Die aus West Yorkshire stammenden Burschen von EVILE zählen mit zu den angesagtesten Namen, wenn von der jungen Thrash-Garde die Rede ist. So gesehen war es auch fast schon logisch, daß die Spannung wie auch die Vorfreude auf deren neues Album »Five Serpent's Teeth« verdammt groß war. Jeglicher Druck von außen konnte dem Quartett jedoch nichts anhaben, und so wurde die brandneue Wundertüte der britischen Jung-Heroen auch von Presse und Fans einheitlich bejubelt.
Grund genug also der Band auf den "Schlangen"-Zahn zu fühlen, wobei die Jungs auch zum Zeitpunkt des Interviews (knapp vor der offiziellen Veröffentlichung im September 2011) britische Coolness an den Tag legten, allen voran Drummer Ben Carter, der sich während des Interviews zwar auf die Hochzeit eines Kumpels vorbereitet, vom Album aber dermaßen euphorisiert ist, daß er seine Prioritätenliste mal eben kurzfristig ändert.
Lest selbst, was uns Ben zu Album und weiteren Aktivitäten mitzuteilen hatte.
Wir warten alle schon sehnsüchtig auf Euer neues Album. Was dürfen wir erwarten?
Ein Album, das zu 100 Prozent unseren aktuellen Status und ein weiteres echtes EVILE-Werk darstellt! Das mag vermessen, oder gar arrogant klingen, aber du kannst mir glauben, daß wir innerhalb der Band unsere heftigsten Kritiker sind, wenn auch zugleich wohl unsere größten Fans. Das Arbeiten war deshalb phasenweise wirklich stressig, weil wir ungemein intensiv geackert haben. Doch wir haben uns intern darauf verständigt, in demokratischer Manier nur das Beste aufzunehmen und auch abzuliefern.

Datensatzeinträge

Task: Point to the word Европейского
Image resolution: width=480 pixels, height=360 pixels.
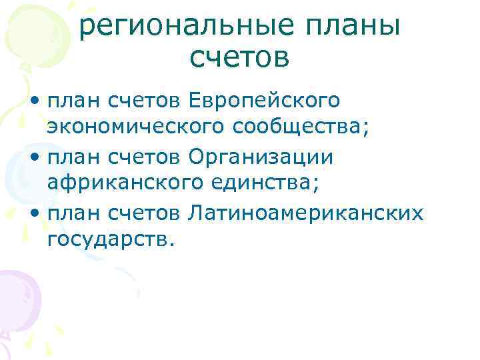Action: tap(265, 102)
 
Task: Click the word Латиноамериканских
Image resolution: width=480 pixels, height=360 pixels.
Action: tap(306, 213)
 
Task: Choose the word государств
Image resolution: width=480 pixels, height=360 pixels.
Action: tap(111, 238)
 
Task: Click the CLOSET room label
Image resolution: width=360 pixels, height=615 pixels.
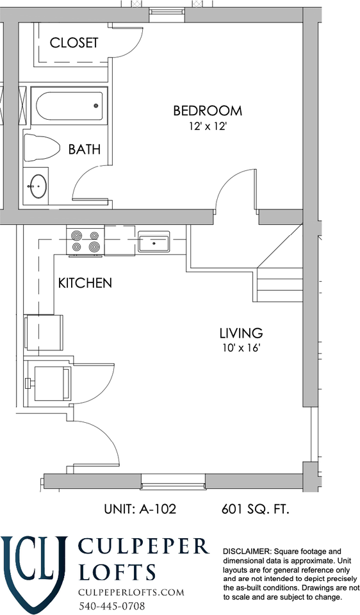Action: pos(74,42)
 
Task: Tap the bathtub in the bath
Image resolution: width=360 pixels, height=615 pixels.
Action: pos(69,106)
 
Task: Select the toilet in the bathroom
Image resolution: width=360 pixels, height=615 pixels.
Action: pos(42,148)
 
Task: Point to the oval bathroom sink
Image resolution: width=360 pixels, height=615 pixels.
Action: pos(38,186)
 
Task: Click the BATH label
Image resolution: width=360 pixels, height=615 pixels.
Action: pos(85,149)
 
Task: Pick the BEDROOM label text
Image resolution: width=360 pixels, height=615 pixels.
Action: pos(208,111)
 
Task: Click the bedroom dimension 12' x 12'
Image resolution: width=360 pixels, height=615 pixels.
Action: pos(208,126)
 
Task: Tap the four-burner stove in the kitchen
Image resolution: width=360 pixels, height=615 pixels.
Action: pos(85,241)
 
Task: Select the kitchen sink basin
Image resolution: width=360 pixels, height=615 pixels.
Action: pos(154,242)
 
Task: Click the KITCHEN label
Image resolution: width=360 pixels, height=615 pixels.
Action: pos(85,283)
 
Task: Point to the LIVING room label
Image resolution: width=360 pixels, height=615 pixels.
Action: pos(241,333)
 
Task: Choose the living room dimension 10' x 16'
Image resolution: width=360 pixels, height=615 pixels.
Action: pos(241,348)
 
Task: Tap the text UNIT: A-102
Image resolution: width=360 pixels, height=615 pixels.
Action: pos(140,509)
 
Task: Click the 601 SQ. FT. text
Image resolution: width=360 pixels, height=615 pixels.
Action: pos(256,509)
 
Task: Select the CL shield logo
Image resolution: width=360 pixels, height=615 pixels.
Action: pos(34,572)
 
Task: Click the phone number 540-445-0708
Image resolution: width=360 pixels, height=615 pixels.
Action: pos(111,605)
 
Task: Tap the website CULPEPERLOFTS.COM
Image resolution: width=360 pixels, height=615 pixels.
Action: pos(131,592)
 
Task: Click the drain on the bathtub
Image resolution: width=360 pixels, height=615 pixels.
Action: pos(95,105)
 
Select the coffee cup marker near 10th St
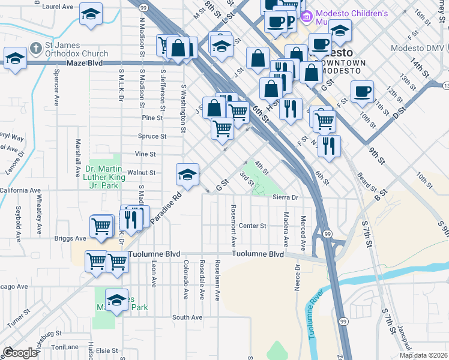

- Schriftliche Aufgaben:
A) Prüfe, ob die folgenden Aussagen mit dem Text über EVILE übereinstimmen, und antworte jeweils mit Ja oder Nein samt den ausschlaggebenden Worten des Textes als wörtlichem Zitat: (i) Die Band stammt aus West Yorkshire. (ii) Das Interview wurde nach der offiziellen Veröffentlichung des Albums geführt. (iii) Ben Carter spielt in der Band Gitarre.
B) Führe den Text über EVILE im Anschluss an seinen letzten Satz weiter.

- Schriftliche Antworten:
A)
(i) Ja – „Die aus West Yorkshire stammenden Burschen von EVILE“
(ii) Nein – „knapp vor der offiziellen Veröffentlichung im September 2011“
(iii) Nein – „Drummer Ben Carter“

B)
Ich darf Dir schon einmal meine ersten Höreindrücke vermitteln, ehe du mich dann wissen läßt, was Du von meiner Meinung hältst, okay?
Na, da bin aber gespannt...
Also: Nach den ersten Durchläufen ist mir aufgefallen, daß Ihr zwar ein wenig kontrollierter klingt, zugleich aber ganz offensichtlich Eure Vorliebe für die ganz, ganz frühen METALLICA erneut hervorkehrt. Irgendwelche Einwände?
Ehrlich gesagt nicht. Im Gegenteil, damit triffst Du des Pudels Kern durchaus. Auch wenn wir uns nicht bewußt an den frühen METALLICA orientiert haben, ist uns das auch selbst aufgefallen. Allerdings halten wir das auch für keine Schande, sondern empfinden es vielmehr als Ehre. Völlig leugnen können wir den Einfluß ja ohnehin nicht, und da wir zudem einst als METALLICA-Coverband begonnen haben, liegt der Querverweis ja regelrecht auf der Hand.
Gab es denn eine Zielvorgabe für »Five Serpent's Teeth«?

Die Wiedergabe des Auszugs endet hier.